Le influenze precristiane nel mondo dolomitico

Om salvarek
 

Nel mondo antico il ritorno della primavera, il solstizio di estate ed in particolare quello di inverno, inteso come termine dell’anno, per l’uomo rappresentavano date fondamentali che la vita attuale ha in gran parte cancellato: attualmente solo il folclore riesce a salvare qualche elemento, inserendolo spesso nel momento di trasgressione del carnevale:
Nelle valli dolomitiche si conservano alcuni riti legati al rinnovamento della primavera: a Rivamonte Agordino (Bl) appare l’Om salvarek, l’uomo selvatico, diffusore di tecniche della lavorazione del latte e di altre attività utili all’uomo, personaggio ben diffuso in tutto il folclore alpino e centroeuropeo. Qui però si presenta nel suo aspetto più arcaico, come spirito vegetale della fertilità. Interamente rivestito di licopodio, una pianta strisciante, esce dal bosco portando un ramo di betulla, albero sacro legato alla fertilità, entra in paese e danza o tocca col ramo di betulla le donne giovani che gli danzano attorno, un gesto inteso come augurio di matrimonio e di figli, conservando ancor oggi un rito dalle origini pre romane. Molto diffusi nel carnevale dei Ladini delle Dolomiti sono i Matazìn (i “matti”), simbolo del ritorno della primavera e della vita. Il loro abito, completamente rinnovato ogni anno, è tradizionalmente composto di scialli e fazzoletti colorati appartenenti alle fanciulle da marito, il loro alto cappello, la mazza e spesso le scarpe sono adorni di fiori.

### [Record forniti]

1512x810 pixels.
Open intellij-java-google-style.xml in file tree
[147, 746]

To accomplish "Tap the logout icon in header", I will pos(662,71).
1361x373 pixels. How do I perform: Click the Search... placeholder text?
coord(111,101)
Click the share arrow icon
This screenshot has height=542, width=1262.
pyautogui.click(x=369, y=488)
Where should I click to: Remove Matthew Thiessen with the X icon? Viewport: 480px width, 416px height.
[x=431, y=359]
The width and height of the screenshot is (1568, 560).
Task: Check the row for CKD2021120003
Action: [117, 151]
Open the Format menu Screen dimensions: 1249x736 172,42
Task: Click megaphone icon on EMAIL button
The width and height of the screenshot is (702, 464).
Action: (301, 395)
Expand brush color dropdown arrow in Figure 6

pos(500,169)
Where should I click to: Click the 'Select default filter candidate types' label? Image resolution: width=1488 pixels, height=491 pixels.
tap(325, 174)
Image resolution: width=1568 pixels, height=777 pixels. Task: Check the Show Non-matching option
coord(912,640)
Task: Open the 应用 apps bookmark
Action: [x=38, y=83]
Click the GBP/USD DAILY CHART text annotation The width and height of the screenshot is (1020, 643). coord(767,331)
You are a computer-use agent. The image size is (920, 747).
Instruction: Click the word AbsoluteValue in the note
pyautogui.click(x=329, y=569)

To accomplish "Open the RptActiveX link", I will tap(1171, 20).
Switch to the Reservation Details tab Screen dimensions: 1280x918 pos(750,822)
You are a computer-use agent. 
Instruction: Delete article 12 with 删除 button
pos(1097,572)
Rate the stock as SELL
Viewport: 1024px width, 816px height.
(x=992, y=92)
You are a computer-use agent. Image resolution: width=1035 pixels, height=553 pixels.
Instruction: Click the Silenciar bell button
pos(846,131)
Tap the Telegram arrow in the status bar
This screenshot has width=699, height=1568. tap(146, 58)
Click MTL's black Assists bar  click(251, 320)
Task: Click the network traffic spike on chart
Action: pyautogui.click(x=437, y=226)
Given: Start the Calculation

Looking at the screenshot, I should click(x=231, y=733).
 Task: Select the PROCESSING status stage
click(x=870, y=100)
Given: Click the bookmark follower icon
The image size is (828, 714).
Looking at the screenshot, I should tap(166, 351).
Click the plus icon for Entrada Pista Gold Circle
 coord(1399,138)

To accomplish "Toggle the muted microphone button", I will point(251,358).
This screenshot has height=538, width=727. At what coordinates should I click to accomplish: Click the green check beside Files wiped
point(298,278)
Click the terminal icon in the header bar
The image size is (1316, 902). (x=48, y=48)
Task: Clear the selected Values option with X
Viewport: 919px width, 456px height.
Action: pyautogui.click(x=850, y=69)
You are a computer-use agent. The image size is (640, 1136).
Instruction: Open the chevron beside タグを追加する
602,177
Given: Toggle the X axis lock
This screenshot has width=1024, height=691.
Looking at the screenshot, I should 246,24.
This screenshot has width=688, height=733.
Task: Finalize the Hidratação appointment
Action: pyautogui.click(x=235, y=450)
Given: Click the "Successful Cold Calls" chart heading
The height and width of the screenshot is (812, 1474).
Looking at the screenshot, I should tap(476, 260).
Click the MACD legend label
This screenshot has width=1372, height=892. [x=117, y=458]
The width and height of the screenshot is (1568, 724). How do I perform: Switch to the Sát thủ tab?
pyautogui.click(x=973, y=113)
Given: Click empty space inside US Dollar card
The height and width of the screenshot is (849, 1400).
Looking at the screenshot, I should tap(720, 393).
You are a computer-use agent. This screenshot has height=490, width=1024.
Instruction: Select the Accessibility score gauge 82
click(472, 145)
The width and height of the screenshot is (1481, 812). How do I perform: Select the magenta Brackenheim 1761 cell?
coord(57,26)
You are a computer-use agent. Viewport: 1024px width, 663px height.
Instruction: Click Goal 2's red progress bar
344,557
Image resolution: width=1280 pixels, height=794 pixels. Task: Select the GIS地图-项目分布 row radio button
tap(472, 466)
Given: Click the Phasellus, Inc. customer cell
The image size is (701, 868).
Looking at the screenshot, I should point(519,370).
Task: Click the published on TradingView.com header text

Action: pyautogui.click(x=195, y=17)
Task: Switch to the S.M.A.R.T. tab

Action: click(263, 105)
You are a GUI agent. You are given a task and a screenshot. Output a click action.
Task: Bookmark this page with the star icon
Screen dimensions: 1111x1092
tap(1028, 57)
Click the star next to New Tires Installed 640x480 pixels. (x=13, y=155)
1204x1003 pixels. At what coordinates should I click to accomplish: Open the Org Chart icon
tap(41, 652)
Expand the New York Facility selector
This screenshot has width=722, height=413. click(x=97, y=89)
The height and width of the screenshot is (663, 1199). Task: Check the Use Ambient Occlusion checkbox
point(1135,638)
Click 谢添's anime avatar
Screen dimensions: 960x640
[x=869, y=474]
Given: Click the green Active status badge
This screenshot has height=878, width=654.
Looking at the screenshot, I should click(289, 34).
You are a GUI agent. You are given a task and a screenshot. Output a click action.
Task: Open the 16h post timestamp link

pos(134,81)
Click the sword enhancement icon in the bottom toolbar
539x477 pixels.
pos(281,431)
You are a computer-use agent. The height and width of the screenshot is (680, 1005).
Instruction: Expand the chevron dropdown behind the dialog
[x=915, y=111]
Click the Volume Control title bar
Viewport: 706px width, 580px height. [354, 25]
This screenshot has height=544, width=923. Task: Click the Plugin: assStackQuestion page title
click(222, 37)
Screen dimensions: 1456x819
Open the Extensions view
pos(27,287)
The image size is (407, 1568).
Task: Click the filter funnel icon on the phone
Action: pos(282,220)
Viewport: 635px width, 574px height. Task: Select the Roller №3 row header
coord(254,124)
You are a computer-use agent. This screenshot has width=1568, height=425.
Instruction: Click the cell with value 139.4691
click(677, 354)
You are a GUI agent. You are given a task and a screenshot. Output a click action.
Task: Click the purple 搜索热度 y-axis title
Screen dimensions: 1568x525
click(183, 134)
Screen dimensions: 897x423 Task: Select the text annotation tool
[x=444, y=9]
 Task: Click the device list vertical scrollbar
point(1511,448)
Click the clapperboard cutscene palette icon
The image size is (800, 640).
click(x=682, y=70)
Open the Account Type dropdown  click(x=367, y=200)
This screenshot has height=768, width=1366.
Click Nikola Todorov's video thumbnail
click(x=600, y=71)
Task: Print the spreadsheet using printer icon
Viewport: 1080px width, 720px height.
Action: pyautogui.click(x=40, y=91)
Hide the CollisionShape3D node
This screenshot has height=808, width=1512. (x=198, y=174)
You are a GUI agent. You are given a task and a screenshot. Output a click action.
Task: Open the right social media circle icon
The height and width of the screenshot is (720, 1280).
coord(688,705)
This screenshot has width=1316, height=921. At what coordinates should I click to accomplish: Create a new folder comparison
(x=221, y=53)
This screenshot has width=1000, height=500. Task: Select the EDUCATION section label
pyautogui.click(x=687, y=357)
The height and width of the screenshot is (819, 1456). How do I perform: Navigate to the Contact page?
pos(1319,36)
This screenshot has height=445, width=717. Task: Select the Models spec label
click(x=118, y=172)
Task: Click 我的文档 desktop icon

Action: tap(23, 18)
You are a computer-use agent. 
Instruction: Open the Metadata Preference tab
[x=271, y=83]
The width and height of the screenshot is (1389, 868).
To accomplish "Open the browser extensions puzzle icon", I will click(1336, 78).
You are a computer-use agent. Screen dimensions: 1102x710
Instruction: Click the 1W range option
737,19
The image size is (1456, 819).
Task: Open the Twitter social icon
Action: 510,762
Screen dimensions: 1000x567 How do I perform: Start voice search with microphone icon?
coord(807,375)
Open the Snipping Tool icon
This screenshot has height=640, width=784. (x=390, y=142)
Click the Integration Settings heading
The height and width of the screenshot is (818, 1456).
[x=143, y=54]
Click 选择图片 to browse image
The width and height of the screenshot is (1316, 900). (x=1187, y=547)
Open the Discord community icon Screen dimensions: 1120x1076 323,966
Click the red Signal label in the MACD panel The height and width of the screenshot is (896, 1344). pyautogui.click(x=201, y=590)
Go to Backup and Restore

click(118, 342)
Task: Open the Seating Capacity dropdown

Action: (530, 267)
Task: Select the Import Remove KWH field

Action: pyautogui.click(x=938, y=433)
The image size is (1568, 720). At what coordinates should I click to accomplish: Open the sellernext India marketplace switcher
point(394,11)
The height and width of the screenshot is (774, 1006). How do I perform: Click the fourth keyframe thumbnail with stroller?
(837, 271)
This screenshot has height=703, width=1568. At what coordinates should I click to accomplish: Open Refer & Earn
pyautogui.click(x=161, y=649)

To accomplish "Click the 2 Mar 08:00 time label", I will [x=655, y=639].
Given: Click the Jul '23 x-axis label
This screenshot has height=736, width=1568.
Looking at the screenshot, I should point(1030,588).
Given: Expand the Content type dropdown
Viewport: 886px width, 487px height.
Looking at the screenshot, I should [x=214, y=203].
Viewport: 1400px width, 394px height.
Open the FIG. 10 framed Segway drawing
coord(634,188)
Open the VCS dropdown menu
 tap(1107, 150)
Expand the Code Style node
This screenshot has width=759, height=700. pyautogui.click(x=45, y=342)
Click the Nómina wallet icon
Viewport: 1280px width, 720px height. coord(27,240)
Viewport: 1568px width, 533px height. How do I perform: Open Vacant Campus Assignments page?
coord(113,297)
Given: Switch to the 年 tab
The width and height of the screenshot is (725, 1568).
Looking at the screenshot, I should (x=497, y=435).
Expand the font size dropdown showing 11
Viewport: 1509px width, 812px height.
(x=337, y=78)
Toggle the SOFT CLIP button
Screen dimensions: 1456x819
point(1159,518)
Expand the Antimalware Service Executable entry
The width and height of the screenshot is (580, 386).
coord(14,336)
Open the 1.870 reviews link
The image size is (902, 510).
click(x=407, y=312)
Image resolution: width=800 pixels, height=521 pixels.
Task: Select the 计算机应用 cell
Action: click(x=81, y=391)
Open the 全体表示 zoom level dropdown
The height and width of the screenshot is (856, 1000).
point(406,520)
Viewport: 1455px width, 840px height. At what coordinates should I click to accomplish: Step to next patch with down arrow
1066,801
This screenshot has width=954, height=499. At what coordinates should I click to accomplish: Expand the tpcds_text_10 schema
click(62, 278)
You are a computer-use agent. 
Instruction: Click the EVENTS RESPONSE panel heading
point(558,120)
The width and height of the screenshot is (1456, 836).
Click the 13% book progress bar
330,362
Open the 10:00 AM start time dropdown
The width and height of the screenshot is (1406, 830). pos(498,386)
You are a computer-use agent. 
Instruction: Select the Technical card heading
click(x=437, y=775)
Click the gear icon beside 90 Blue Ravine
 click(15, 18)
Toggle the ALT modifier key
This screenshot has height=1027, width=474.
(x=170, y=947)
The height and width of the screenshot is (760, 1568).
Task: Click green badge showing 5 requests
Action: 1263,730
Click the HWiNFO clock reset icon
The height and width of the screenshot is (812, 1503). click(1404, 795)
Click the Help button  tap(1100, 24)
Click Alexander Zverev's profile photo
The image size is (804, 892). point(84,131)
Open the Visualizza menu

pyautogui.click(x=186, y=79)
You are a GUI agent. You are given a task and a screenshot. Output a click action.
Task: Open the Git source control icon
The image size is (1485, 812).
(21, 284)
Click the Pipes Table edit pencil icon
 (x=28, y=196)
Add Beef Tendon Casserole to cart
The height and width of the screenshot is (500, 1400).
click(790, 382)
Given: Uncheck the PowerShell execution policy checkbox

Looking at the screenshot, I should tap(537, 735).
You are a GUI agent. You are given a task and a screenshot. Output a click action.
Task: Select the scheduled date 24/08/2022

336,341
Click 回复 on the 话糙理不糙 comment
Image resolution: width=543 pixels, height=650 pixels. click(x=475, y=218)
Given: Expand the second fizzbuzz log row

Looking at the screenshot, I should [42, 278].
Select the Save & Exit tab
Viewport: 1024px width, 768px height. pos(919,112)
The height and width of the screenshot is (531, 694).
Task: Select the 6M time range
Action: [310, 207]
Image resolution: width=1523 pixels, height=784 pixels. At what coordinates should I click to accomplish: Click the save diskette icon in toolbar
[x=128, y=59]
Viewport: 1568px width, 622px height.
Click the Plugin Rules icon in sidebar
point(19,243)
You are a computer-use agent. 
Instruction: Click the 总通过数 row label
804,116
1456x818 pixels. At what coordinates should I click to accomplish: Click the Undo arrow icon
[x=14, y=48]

### [Compiti da svolgere]
• A. Nel brano sulle influenze precristiane nelle Dolomiti, di quale pianta è interamente rivestito l'Om salvarek?
• B. Prosegua il brano sulle influenze precristiane nelle Dolomiti a partire dal punto in cui termina.
I record non hanno alcun legame con il brano.

### [Risultati per compito]
• A. Di licopodio, una pianta strisciante.

• B.
Essi aprono il carnevale, guidando spesso come in Comelico un corteo di maschere rappresentanti giovani; la loro danza è irregolare, come il vento di primavera ed è intervallata da salti: più alti saltano, più crescerà il grano nei campi, ricordano gli anziani. Normalmente accompagnati da aiutanti, i Lacchè, rivestiti anch’essi allo stesso modo, ma con colori meno sgargianti, offrono alla gente confetti, simbolo di fecondità e di nozze, visitano le case dei paesi ed in alcuni luoghi accompagnano al ballo di Carnevale le ragazze da marito, favorendo in questo modo nuovi legami sentimentali. Il loro costume variopinto e il loro compito di favorire le nozze appaiono ereditati dagli Arlecchini delle commedie goldoniane, ma la loro antica funzione si estendeva al rinnovamento di tutta la vita al ritorno della primavera. Un antico carnevale della val Zoldana, a Fornesighe, è dominato dalla Gnaga, una vecchia che nella gerla porta una bambina in fasce: accompagnata dalle antiche maschere ladine che scortano un corteo matrimoniale, percorre il paese e, alla fine del Carnevale verrà gettata giù dal campanile della chiesa. Il suo nome deriva dalla corruzione del latino anus, vecchia signora; col corteo che guida porta l’augurio di fertilità, ma, con la bambina nella gerla simboleggia l’anno vecchio che porta l’anno nuovo e con la sua successiva eliminazione subisce la stessa sorte della Vecchia che alla vigilia dell’Epifania è bruciata nei roghi della pianura veneta, riunendo nelle fiamme l’immagine dell’anno vecchio che se ne va e della Befana, l’antica dea della natura che al termine del ciclo annuale puniva o premiava, ormai condannata dal Cristianesimo agli abiti e all’aspetto di una vecchia strega.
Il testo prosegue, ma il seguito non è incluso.